Consistent with the factor analysis results of the CDC HRQOL, the general health item seems most closely related to scores on the physical health factor despite the strong correlation between physical and mental health problems. Whereas the inclusion of the general health rating increased the prediction of physical health, it made no difference in predicting mental health as measured on the SF-36v2. Although these results (regression) make the CDC HRQOL appear to be a good approximation of the SF-36v2, the physical and mental health factors are more highly correlated and therefore less distinct than the 'equivalent' SF-36v2 factors. In this study, the CDC PH and CDC MH are proxy measures of a proxy for HRQOL and therefore may include some drift away from validity.
One possible explanation for this drift away from validity is the use of the equal-weighting method employed to create the scale.

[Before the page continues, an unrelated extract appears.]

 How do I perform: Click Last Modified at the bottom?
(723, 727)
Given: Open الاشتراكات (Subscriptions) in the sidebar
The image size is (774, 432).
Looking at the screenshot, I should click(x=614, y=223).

Although, correlations between the weighted factor scores (from the PCA) and the unweighted means of the CDC PH and CDC MH were >0.99 (p < .0001) for both the overall sample and by sample thus supports the case that the weighted and the unweighted methods of scaling provide similar information. An alternative approach for future research might be to use differentially weighted items based on the relative strength of each item in relation to a standard measure of HRQOL. For example, the Healthy Days Core Module physically and mentally unhealthy days are widely used as single-item global measures of HRQOL. Compared to the global Core Module measures, the Optional Module measures are amendable causes of poor mental or physical HRQOL that allow monitoring of modifications in health programs [6
]. Therefore, future studies might compare differentially weighted Optional Module measures with these global measures and/or with the summary index of unhealthy days.

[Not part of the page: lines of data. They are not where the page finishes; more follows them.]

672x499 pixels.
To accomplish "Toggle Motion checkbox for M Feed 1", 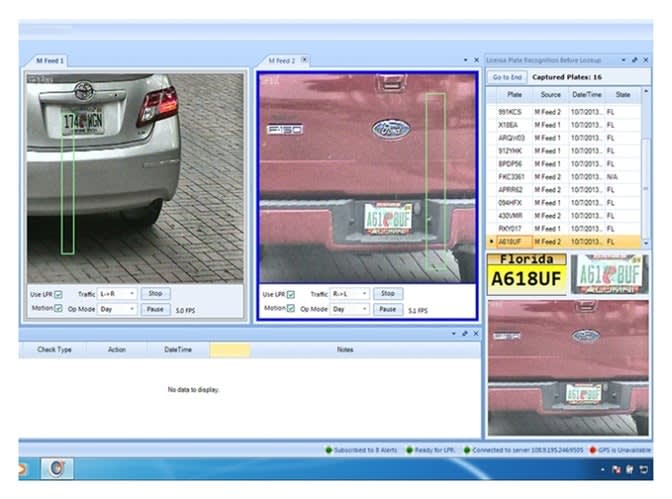I will 58,309.
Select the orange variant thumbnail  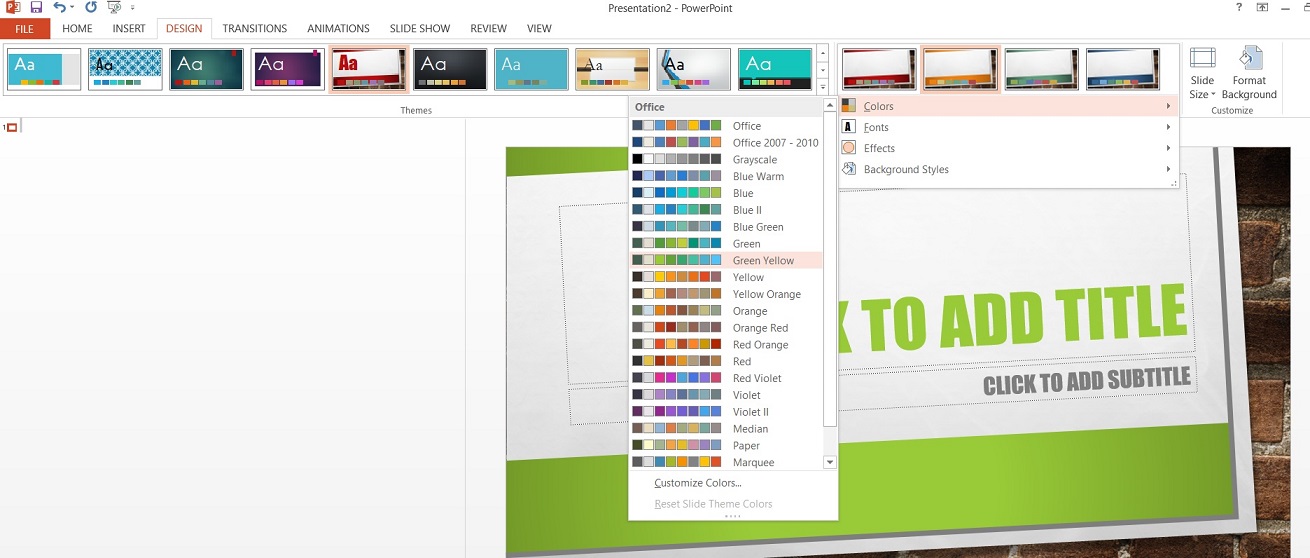(x=960, y=69)
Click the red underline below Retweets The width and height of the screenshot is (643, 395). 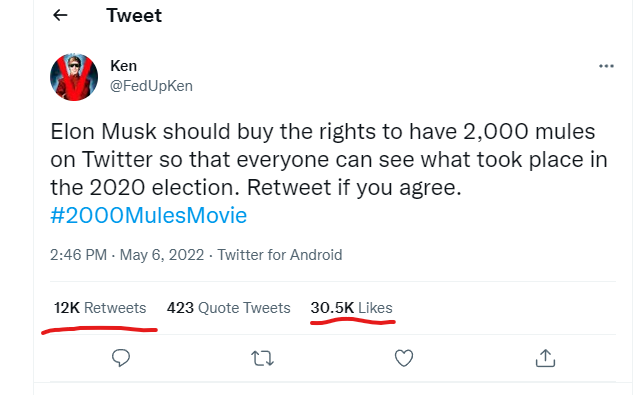point(99,329)
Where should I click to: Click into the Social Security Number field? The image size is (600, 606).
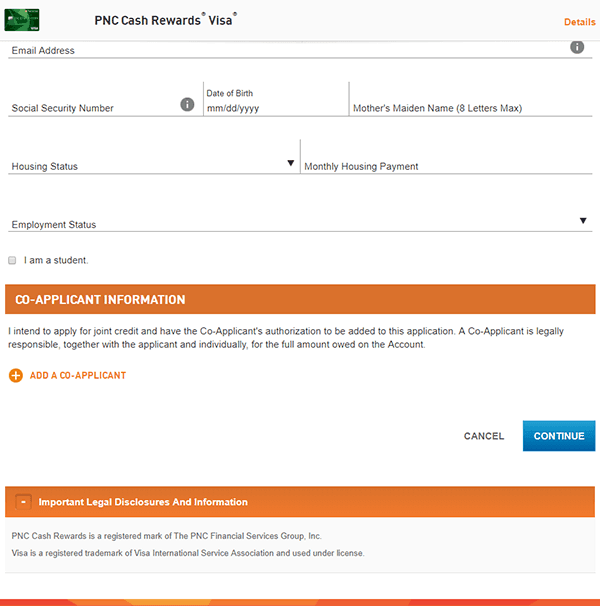coord(90,108)
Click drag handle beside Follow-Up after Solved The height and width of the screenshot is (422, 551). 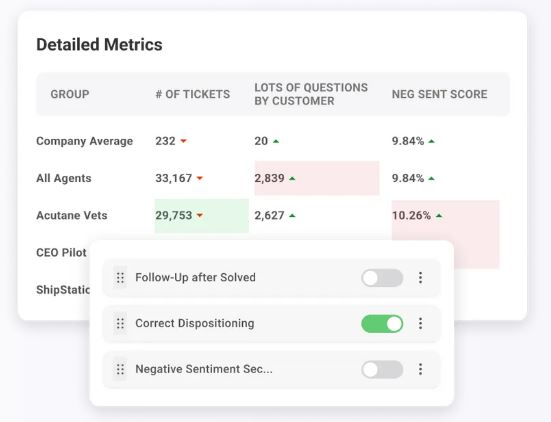[x=120, y=278]

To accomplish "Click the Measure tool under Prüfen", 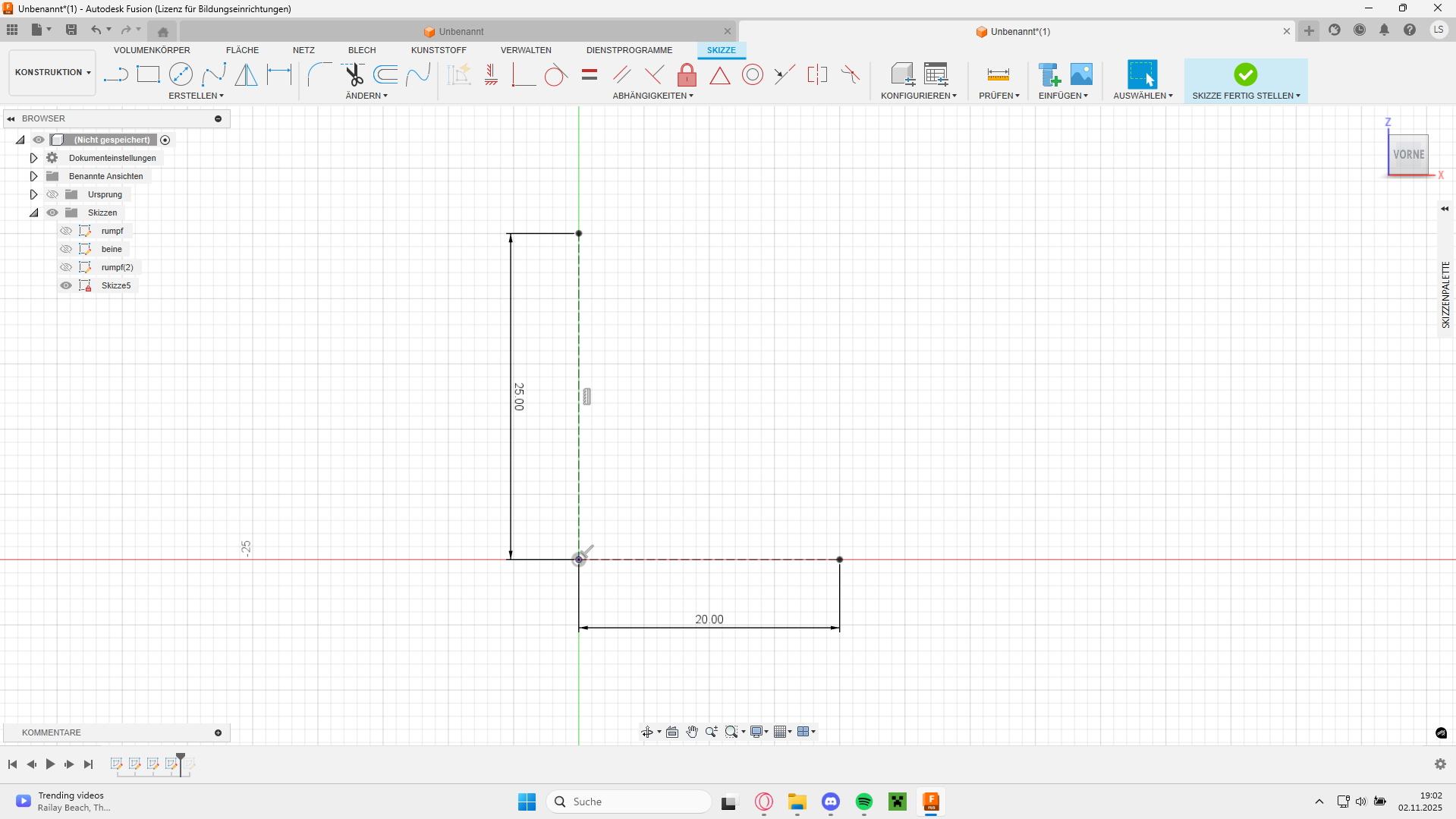I will (998, 74).
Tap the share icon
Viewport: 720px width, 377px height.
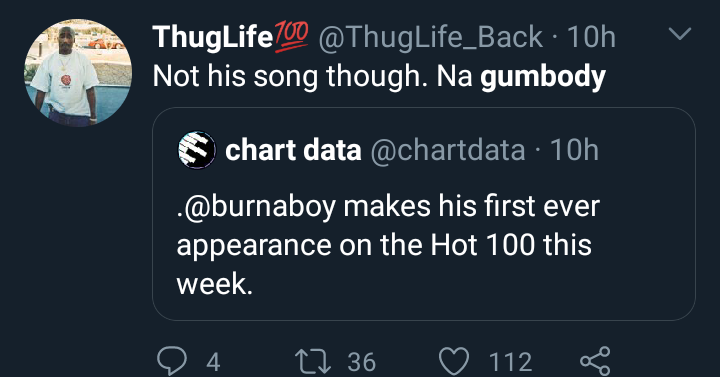(x=595, y=361)
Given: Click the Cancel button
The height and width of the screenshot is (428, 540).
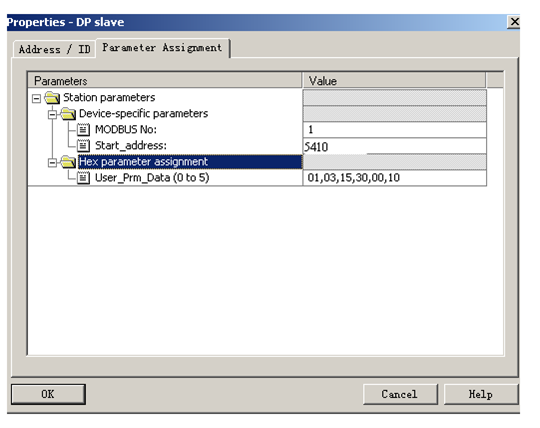Looking at the screenshot, I should (x=400, y=394).
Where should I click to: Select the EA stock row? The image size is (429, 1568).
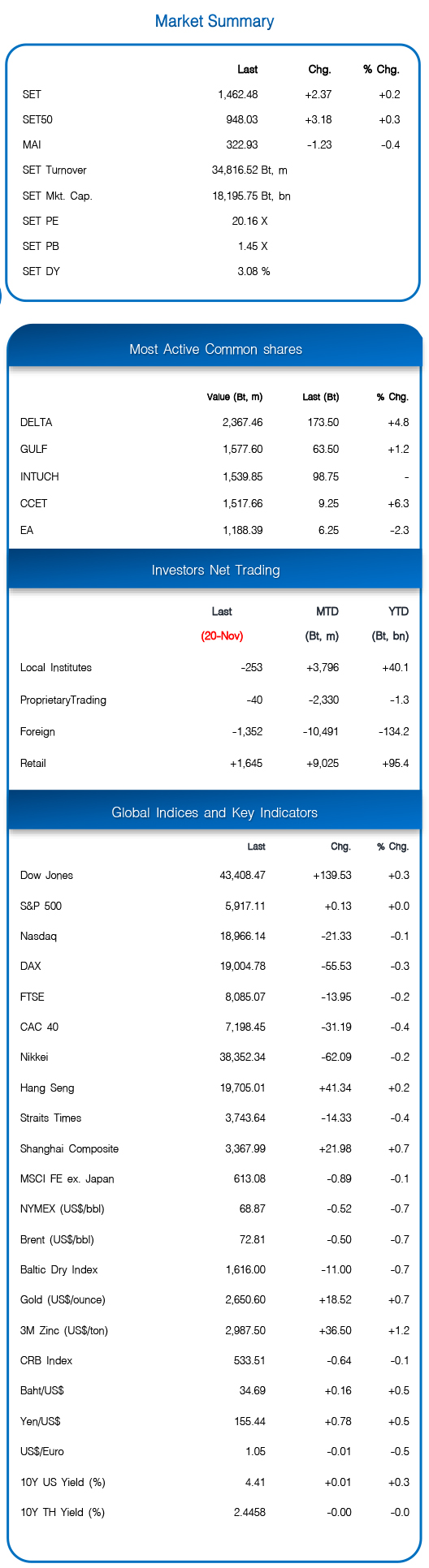[x=214, y=530]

In this study, there did not appear to be any respondent fatigue or ordering effects. Although, substantial differences would have been important (and, thus, our choice to alternate order the results based on alternating order didn't differ substantially from the results disregarding order. The factor structure for the subscales and the alphas for each subscale did not change according to test order.

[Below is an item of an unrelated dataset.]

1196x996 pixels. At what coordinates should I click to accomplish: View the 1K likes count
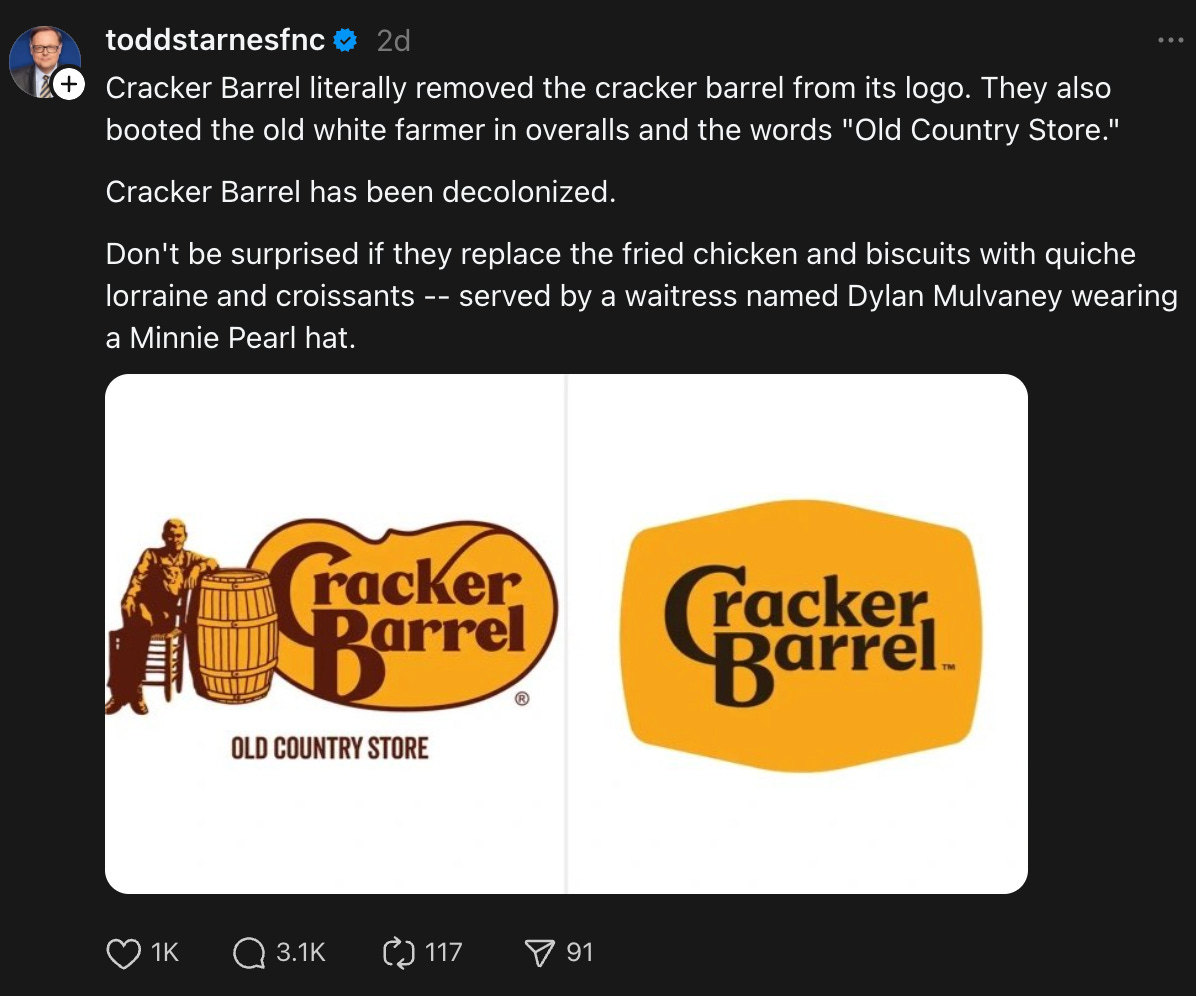[x=158, y=953]
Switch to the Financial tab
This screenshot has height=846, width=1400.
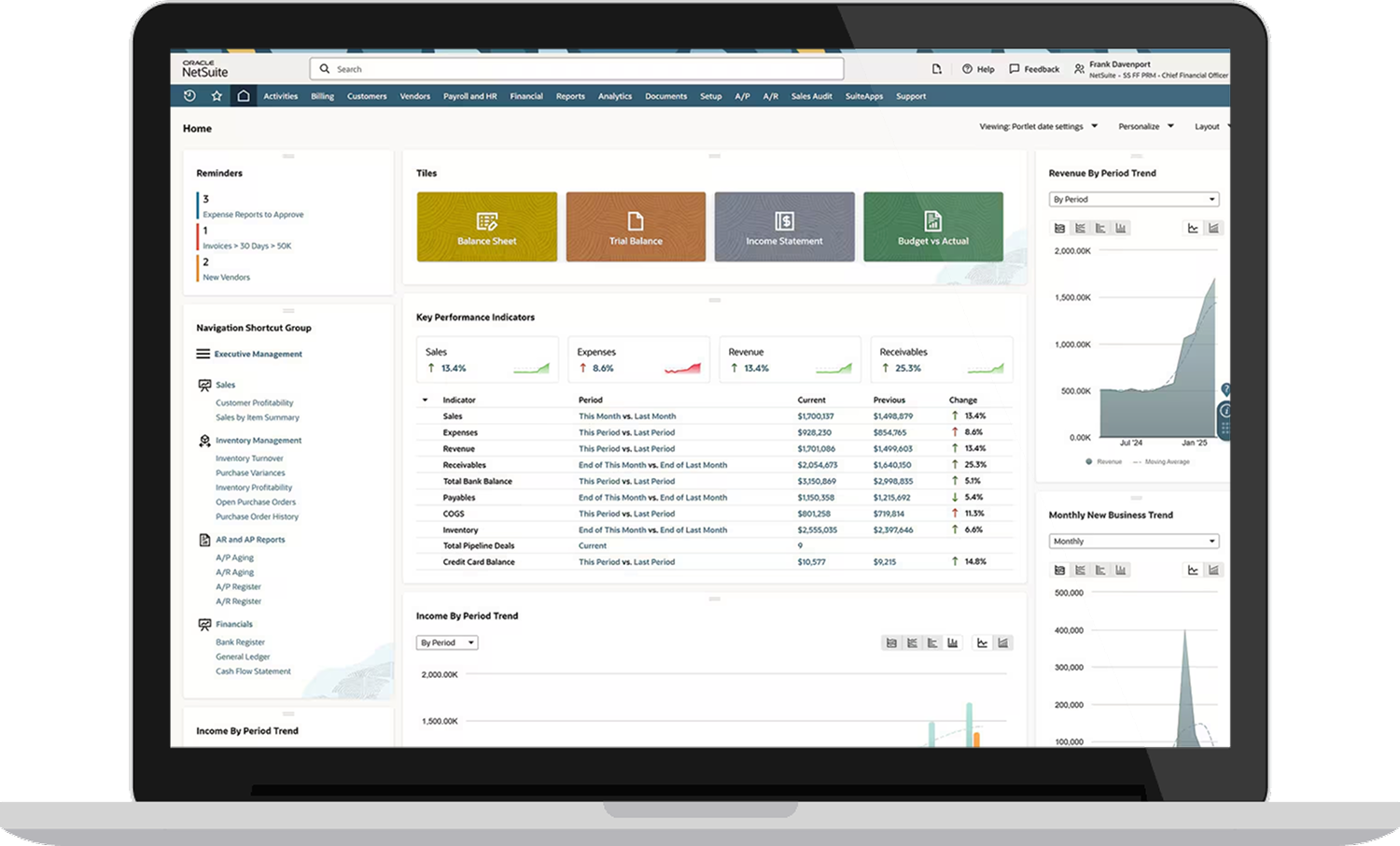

The psychometric properties of the 9-item CDC HRQOL support its use in both community-based populations with self-reported arthritis and subspecialty-based populations with physician-reported arthritis. The factor structure of the CDC HRQOL remained stable across both these patient populations. The results of this study are helpful in instances where parsimony of items is important. The 4-item CDC-PH could be used when the primary goal of a project is to measure physical HRQOL; the 3-item CDC-MH could be used when the primary goal is to measure mental HRQOL. Both the CDC-PH and CDC-MH subscales demonstrated good internal consistency. The expected correlations in the MTMM supported the construct validity of the CDC-PH and CDC-MH subscales . In summary, the CDC HRQOL appears to be a valid way to monitor the health-related quality of life of people with arthritis.